About this exercise:
Find the word "will" in the records below. List each line containing it.

Source information:
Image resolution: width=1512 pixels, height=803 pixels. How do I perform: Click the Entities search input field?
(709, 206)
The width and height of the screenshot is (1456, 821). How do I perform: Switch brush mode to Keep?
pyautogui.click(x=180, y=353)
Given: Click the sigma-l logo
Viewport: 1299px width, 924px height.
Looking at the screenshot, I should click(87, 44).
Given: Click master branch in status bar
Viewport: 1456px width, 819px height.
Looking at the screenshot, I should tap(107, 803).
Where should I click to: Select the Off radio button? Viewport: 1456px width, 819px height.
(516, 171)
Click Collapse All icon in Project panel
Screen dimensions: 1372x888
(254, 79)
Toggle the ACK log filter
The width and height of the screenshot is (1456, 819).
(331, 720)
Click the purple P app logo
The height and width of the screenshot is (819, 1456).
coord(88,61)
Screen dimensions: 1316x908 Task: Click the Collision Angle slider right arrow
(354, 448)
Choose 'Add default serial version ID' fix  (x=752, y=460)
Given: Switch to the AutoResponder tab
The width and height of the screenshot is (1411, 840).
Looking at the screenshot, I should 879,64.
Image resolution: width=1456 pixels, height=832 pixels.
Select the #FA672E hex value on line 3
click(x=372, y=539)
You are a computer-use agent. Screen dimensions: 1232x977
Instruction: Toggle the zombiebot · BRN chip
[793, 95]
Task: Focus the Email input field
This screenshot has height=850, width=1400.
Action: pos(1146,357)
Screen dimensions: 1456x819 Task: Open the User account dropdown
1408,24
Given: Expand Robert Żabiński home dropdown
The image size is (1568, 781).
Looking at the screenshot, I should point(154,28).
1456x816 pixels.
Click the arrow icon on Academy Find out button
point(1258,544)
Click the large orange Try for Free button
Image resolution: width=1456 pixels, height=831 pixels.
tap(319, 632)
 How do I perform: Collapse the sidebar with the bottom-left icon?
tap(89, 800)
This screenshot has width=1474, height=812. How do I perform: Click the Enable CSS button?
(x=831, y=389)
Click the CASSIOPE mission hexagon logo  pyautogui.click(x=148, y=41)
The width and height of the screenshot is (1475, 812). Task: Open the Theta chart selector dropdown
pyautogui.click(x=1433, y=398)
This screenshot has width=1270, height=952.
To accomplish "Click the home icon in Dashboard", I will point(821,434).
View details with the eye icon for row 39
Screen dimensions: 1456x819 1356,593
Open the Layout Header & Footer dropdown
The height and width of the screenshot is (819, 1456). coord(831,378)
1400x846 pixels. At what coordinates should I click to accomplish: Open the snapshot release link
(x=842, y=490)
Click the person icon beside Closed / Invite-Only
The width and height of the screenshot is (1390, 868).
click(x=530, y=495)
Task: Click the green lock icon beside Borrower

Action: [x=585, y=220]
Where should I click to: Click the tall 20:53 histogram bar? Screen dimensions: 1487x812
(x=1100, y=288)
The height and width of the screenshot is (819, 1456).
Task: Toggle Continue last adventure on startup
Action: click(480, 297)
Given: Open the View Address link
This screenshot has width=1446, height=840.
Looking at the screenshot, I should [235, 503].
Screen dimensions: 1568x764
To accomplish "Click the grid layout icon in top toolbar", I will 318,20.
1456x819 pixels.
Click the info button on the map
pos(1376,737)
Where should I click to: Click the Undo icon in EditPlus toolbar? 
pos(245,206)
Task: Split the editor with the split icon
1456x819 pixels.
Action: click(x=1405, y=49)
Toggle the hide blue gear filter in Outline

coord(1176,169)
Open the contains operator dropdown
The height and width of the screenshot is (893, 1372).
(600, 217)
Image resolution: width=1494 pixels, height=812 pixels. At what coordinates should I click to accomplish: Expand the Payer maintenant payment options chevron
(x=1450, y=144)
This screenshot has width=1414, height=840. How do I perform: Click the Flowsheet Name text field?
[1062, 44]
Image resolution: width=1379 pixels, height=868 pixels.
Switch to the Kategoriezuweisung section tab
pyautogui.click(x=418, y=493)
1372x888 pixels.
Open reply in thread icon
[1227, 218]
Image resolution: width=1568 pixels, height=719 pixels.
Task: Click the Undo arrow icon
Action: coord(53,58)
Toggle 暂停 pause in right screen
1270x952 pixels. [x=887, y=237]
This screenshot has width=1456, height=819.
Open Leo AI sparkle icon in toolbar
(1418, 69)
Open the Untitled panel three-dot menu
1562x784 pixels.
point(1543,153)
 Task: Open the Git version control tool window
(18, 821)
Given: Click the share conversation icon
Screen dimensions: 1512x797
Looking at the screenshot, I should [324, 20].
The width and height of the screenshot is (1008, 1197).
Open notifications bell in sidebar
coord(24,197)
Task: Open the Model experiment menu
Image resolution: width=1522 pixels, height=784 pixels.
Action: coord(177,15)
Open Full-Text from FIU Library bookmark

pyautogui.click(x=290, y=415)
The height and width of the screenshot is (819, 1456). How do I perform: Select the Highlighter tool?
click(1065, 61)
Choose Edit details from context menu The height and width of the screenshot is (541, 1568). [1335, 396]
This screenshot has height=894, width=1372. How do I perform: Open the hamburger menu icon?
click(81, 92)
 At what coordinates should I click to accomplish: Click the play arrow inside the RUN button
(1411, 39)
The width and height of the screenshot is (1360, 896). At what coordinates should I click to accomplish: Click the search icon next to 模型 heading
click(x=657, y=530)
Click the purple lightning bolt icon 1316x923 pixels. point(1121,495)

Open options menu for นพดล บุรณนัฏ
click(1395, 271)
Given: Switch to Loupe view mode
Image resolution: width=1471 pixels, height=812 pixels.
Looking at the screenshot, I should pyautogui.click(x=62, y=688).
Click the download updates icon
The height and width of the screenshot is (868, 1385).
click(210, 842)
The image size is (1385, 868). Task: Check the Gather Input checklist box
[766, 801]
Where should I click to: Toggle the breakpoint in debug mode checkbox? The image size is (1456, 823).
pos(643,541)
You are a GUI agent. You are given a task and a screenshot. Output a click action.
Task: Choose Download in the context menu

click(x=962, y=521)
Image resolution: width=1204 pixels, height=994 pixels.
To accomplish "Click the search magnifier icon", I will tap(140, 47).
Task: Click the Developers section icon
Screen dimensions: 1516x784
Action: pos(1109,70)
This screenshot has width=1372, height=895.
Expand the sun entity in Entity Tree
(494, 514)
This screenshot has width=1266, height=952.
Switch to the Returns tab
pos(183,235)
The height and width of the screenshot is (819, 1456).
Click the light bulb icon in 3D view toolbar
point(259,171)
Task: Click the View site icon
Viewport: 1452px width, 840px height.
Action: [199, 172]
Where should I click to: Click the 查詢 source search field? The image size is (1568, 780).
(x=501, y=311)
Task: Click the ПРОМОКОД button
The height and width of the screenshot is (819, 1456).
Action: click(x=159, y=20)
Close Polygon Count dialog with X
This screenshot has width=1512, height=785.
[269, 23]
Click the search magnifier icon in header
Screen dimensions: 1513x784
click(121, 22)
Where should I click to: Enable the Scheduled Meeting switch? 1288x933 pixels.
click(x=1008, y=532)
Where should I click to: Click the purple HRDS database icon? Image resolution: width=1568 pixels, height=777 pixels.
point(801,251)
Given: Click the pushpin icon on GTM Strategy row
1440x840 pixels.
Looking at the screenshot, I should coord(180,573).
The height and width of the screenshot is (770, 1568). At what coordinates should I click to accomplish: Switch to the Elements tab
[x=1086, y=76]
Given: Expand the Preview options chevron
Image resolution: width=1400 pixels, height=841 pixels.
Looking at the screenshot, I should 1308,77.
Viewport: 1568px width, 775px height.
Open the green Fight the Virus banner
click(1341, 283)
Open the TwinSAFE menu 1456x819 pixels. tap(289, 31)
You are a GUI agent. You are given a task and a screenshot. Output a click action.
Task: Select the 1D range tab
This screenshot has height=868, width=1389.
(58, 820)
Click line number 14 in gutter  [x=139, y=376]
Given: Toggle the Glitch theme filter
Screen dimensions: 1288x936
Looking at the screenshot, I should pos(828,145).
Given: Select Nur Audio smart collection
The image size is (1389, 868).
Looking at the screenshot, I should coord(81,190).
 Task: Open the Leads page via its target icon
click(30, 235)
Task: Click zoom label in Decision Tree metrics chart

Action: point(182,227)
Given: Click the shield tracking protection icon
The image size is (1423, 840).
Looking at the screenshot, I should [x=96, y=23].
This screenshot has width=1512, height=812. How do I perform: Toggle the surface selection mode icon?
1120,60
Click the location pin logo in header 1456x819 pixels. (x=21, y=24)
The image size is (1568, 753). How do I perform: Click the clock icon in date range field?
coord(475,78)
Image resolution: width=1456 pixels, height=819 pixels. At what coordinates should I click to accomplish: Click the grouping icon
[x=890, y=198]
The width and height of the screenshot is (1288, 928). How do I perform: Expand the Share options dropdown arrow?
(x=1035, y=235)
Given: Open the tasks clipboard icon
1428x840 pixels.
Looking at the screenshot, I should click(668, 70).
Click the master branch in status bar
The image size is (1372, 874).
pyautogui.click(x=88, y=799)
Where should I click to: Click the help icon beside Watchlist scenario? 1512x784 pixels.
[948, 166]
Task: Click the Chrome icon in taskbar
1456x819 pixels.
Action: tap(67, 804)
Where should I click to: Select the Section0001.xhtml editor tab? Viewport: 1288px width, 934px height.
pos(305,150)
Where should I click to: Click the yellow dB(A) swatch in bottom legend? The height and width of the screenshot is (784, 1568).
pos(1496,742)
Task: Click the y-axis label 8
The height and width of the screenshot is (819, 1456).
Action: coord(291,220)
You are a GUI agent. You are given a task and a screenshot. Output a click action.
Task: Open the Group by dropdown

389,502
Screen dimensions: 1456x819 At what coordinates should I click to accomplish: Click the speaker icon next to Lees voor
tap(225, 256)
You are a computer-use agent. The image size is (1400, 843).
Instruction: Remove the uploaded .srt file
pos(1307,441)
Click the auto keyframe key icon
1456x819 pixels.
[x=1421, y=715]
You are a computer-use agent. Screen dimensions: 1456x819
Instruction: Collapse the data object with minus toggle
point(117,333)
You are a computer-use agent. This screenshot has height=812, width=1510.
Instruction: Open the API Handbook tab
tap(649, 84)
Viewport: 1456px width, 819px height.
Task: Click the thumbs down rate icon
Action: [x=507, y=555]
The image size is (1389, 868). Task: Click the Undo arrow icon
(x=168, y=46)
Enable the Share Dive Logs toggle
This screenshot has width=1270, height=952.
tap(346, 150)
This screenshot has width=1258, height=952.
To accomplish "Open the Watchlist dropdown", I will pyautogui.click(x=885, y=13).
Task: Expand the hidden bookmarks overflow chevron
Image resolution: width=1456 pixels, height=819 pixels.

Response to this task:
To accomplish "Click the home icon in Dashboard", I will point(821,434).
To accomplish "Click the grid layout icon in top toolbar", I will 318,20.
To accomplish "Click the search magnifier icon", I will tap(140, 47).
To accomplish "Open the Watchlist dropdown", I will pyautogui.click(x=885, y=13).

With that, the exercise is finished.